Five Good Things about Tuesdays

Now that the blog is up and running again, I feel obligated to post daily even if I have nothing particularly insightful to say. But it's much like nightly news broadcasts: there's always something to say, even if it's just a human interest story.

Tuesday is, according to the people who study these things, the busiest day of the week. In fact, they've sliced it even finer: apparently 11:45 on a Tuesday morning is the most stressful time of the week. But Tuesday is also my favorite day of the week, and this is why:

1. Tuesday is trivia night. At least it is at The Liberal Cup, central Maine's finest brewpub, and at Nanny O'Brien's in Cleveland Park, and at Samuel Beckett's in Shirlington, and probably someplace close to you as well. Why is that? Because otherwise it would be a slow night for your neighborhood watering hole. (And actually, The Liberal Cup's trivia night is on winter break until next month. But if you're in the area, you should go there anyway.)

2. Airfares are cheaper on Tuesday mornings. I got that tip from my friend Karen E. Olson, who used to be a travel editor, and I have found it to be true. Last Tuesday morning I booked a round-trip flight to New York for $146.

3. Tuesday has good theme songs for both the morning AND the afternoon.

First, "Tuesday Morning" by The Pogues:


And then, "Tuesday Afternoon" by The Moody Blues:



The field's still open if you want to write a song about Tuesday night.

4. New books AND new records come out on Tuesday. Today, Rosanne Cash and Sharon Jones & the Dap-Kings have new albums out, both of which I covet. If the weather holds, I will drive over to One More Page Bookstore tonight for the launch of THE DESCENT by Alma Katsu, even though Martha Grimes is at Politics & Prose tonight, and if I could be in both places, I would. Chances are good that someplace near you has a book event tonight, and/or a record launch. Artists survive by people buying their work, so do your part.

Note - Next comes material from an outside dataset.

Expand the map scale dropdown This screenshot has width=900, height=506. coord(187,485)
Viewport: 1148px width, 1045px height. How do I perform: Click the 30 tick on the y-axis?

5. Tuesday is ABC to XTC night on RTE 2XM. My friend and client John Connolly, author, raconteur and man-about-town, hosts a weekly Internet radio show that celebrates the punk, post-punk and New Wave music of his (and my) youth. It airs for an hour on Tuesday nights (and again on Saturdays) at 10:00 p.m. Dublin time, which is 5:00 p.m. Eastern time. Through the magic of the Internet you can listen to it anywhere, and pretend that you are 18 again. At least, you can pretend that I am 18 again. I don't know how old you were in 1984.

Monday, January 13, 2014

Five Things I Did Not Know at Saturday Night's Trivia Contest

I took Saturday off. I rarely take a day off, and even this past Saturday I had a few routine tasks for clients, but I realized last week that I'd been here for a month, more or less, and had yet to take advantage of being back in a major metropolitan area.

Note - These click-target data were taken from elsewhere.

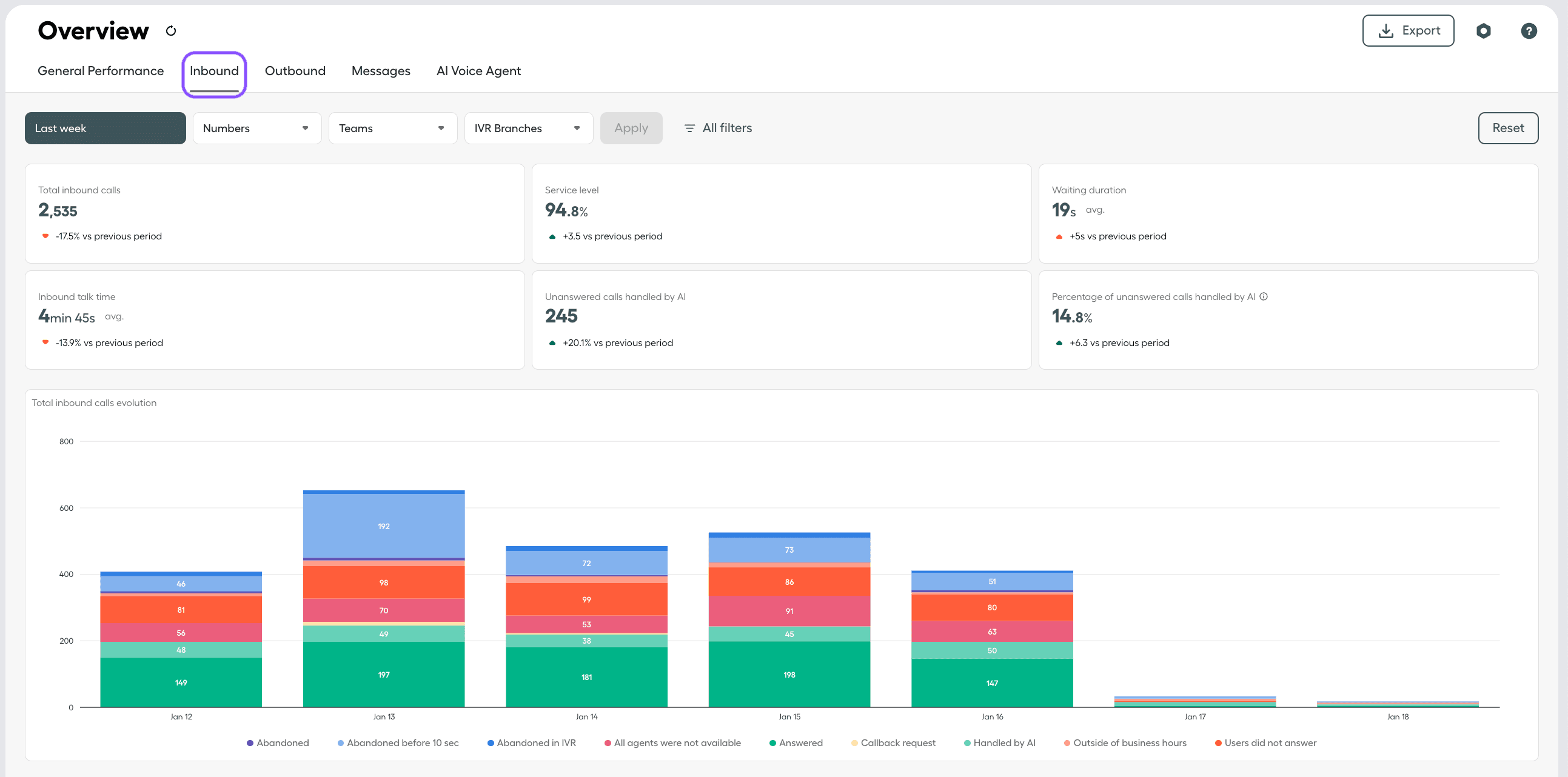Switch to the Outbound tab
This screenshot has height=777, width=1568.
[x=295, y=70]
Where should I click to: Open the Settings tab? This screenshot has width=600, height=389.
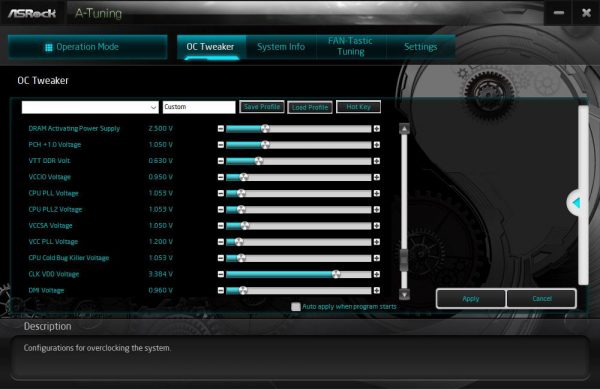point(421,47)
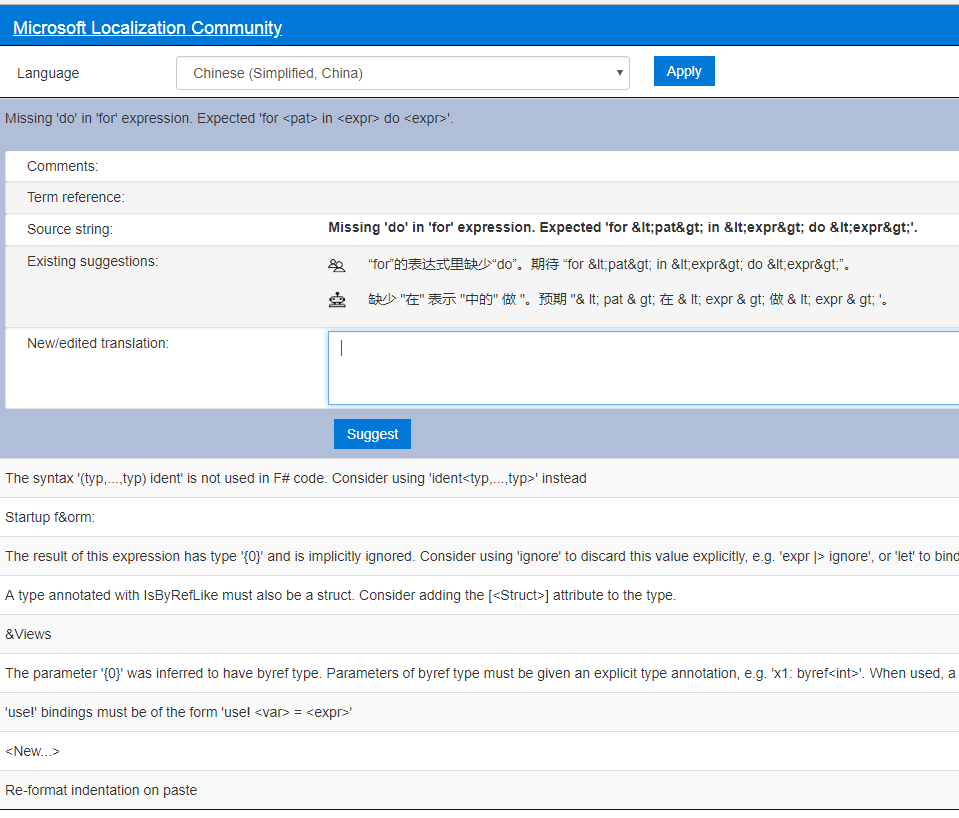This screenshot has height=818, width=959.
Task: Click the dropdown arrow on the language selector
Action: coord(619,72)
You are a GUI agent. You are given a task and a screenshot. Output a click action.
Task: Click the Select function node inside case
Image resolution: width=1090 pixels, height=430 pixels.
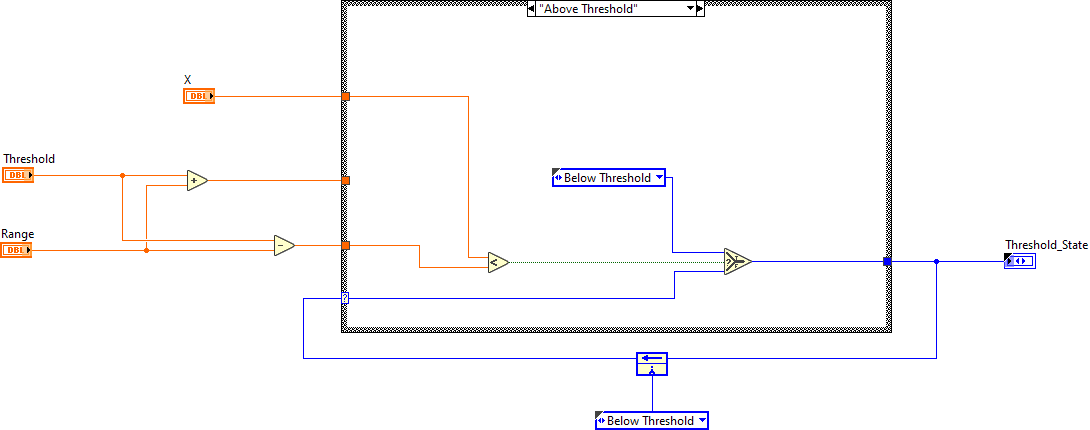[737, 262]

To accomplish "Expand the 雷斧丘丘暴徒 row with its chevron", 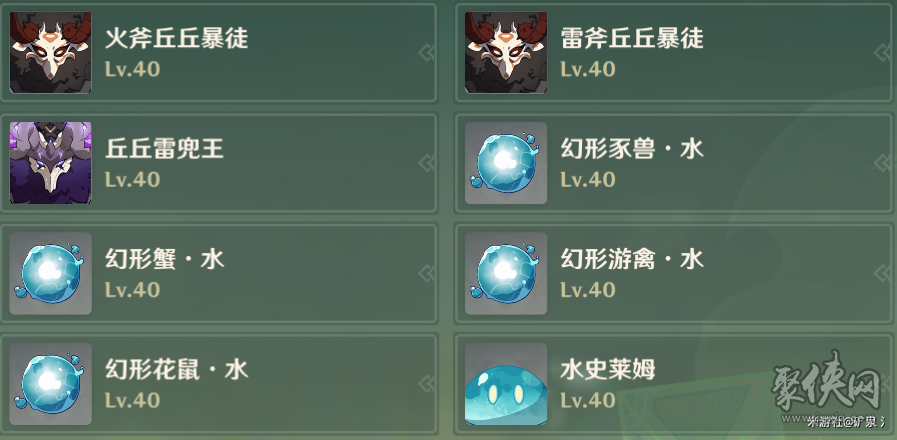I will point(882,53).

So I did stuff. Big-city stuff. I got on the Metro and ran some errands. I went up to the Bethesda Library to see Joelle Charbonneau talk about her new YA novel, INDEPENDENT STUDY, and I was impressed by the turnout, which seemed tied to Bethesda's extremely cool Teen Reads program.

From there I went to Mazza Gallerie, where I saw Saving Mr. Banks, a terrific movie that bothered me for reasons I'll probably discuss in a future blog post. (Separately, this week I plan to visit a hairdresser and ask for the same haircut Emma Thompson wore to last night's Golden Globes.)

But after that, I went to Politics & Prose, one of the world's most wonderful bookstores, for its monthly trivia event. The friend I was hoping to meet there didn't show, but some friendly strangers let me join their team.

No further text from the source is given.